検査技師さんからは悪いものではなさそうということでしたが、おそらく一度大学病院のようなところで全身を評価してもらう方が良さそうですね、と言われました。
🌸大学病院受診と検査
膠原病は難病カテゴリーのものも多く、医療機関でも得意不得意がありそうな印象。
悩んだ末に受診先をK病院に決めました。
呼吸機能検査
間質性肺炎は初期の膠原病肺で、呼吸器の検査を行うことに。
結果、画像上はそこまででもなさそうなのに、呼吸機能は90%を切っているという結果でした。
主治医の先生的にはステロイド治療をあまり若いうちに開始すると長期使用の弊害が怖い。
しかし治療すると楽にはなるし…と、治療導入のタイミングに悩むといった状態。
確かに私も躊躇します…
この治療の内容は、母親が受けた高容量ステロイドの点滴の治療と同じで、約1ヶ月の入院となります。
ひとまず数カ月おきの検査で経過観察となりました。
甲状腺についてはK病院では特に指摘がなかったので、内分泌の別のクリニックを受診することに。(こちらはまた別の機会に書きます)
肺以外の検査色々
MCTD(混合性結合組織病)で怖いのは肺高血圧症という合併症です。致死的な病態を呈するので注意が必要…というわけで心臓エコー検査も。こちらは今の所問題なし。
シェーグレンの診断のため、眼科ではシルマー試験という涙の量を見る検査、口腔外科では唾液の量を調べる検査を。
シルマー試験とは、下まぶたにろ紙を挟んで、5分の間にろ紙が涙で濡れる長さで涙の量を測ります。(正常な場合:10mm以上、涙の量が少ない:5mm以下)
参照:看護roo!「シルマーテスト」https://www.kango-roo.com/word/21285
シルマー検査ではやはり涙の量が低下しておりました。
だ液量の検査では、私の唾液の量は正常範囲。

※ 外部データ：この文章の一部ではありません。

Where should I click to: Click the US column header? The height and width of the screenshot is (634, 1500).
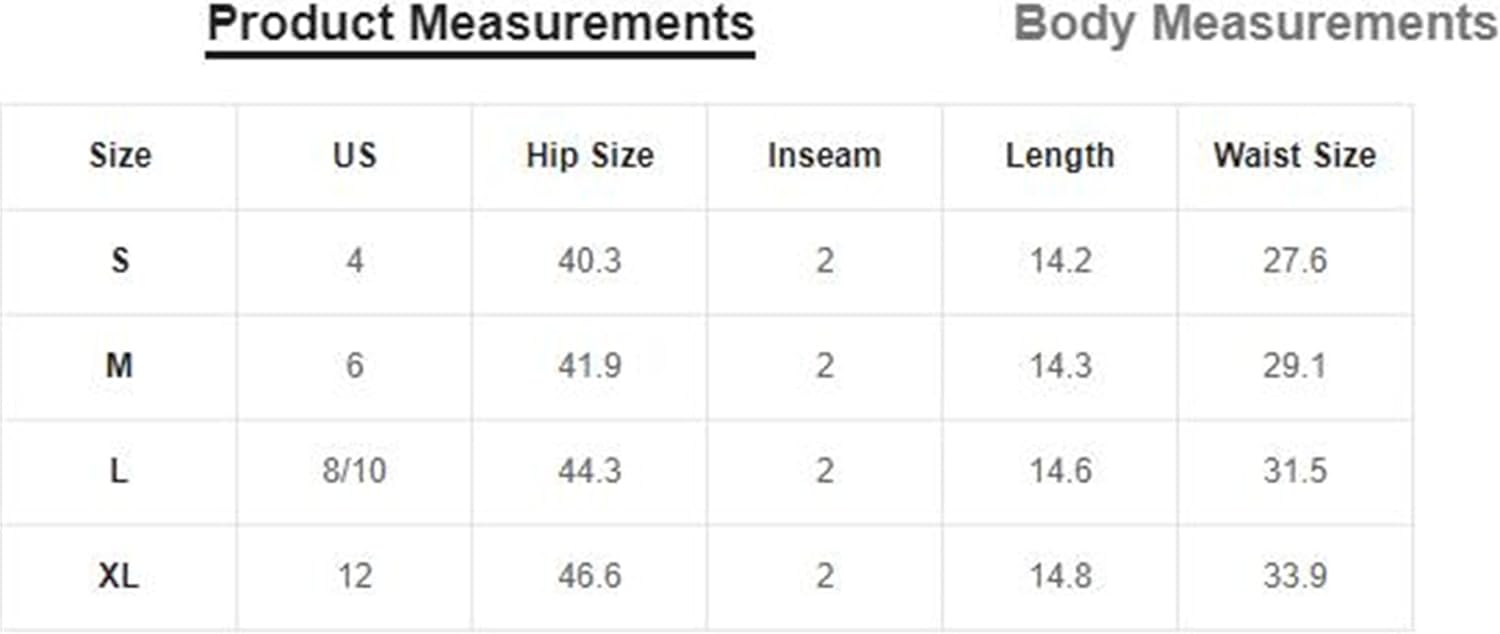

診断基準を満たさないため、口腔内組織の採取をすることに。
通常は採血結果が出ていれば、涙の量低下もしくは唾液量の低下どちらかあればシェーグレンの診断がつくのですが、きっちり調べたかったのです。
この組織検査は、口腔内を切る小さなオペです。ぴえん…痛そう…
検査結果ではレベル4が最重度ということですが、どうもⅣだったようです。シェーグレン症候群は診断がついてしまいました…。
確かに唾液の出にくい時がある…
うがい薬・アズレン
一応、「アズレン」という含嗽薬が処方されました。青い粉のうがい薬なのですが、塩っぱい味がする時としない時があります。
シェーグレンの症状で、味がわからなくなるというのもあるからかな。波があるようなので体調によるのかもしれません。

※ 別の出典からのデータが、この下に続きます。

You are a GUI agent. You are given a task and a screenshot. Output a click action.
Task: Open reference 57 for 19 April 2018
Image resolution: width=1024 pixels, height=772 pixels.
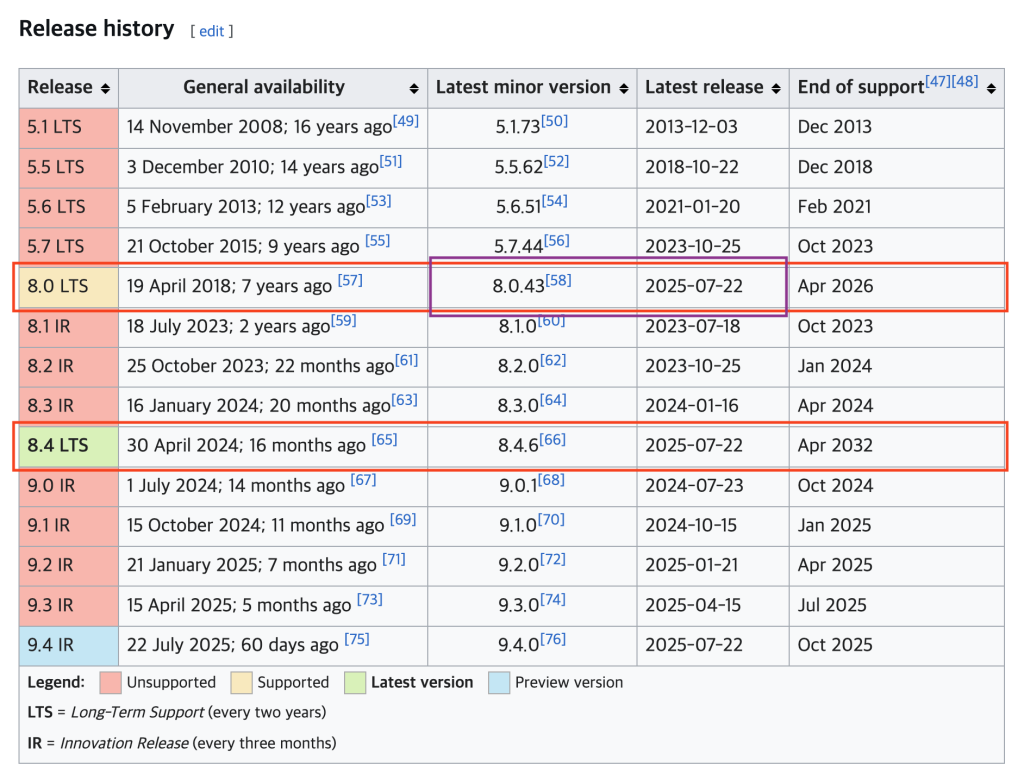click(350, 280)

唾液が出にくいということは消化器の働きも落ちてるのでしょうね。
胃がもたれやすいとか量が食べずらい感じも少しあります。
🌸膠原病になりやすい性格?
医療的なエビデンスがある話とはちょっと違うのですが、膠原病になりやすい性格というものがあるようです。
なんでも自分で抱え込んでしまうというものらしいのですが、母親も私もその傾向があります。
なので自分で全部やろうとしない、頑張りすぎない、6割〜7割ぐらいの働き方をする、という生活にしようと思いました。
自分でたくさんのことを抱え込んでしまうことで、悪化(症状が出てくる等)を早めたくないと思ったからです。
と言っても生き癖なのでなかなかうまくいかないところはありますが、意識するのとしないのでは大違いかなと。
ゆるく生きるというのを大事にしていきたいと思いました。
膠原病の初期症状が出てきた私の実体験を色々と書き連ねてみました。
難病なのでわからないことがたくさんあると思いますが、この体験記が誰かの参考になりますように。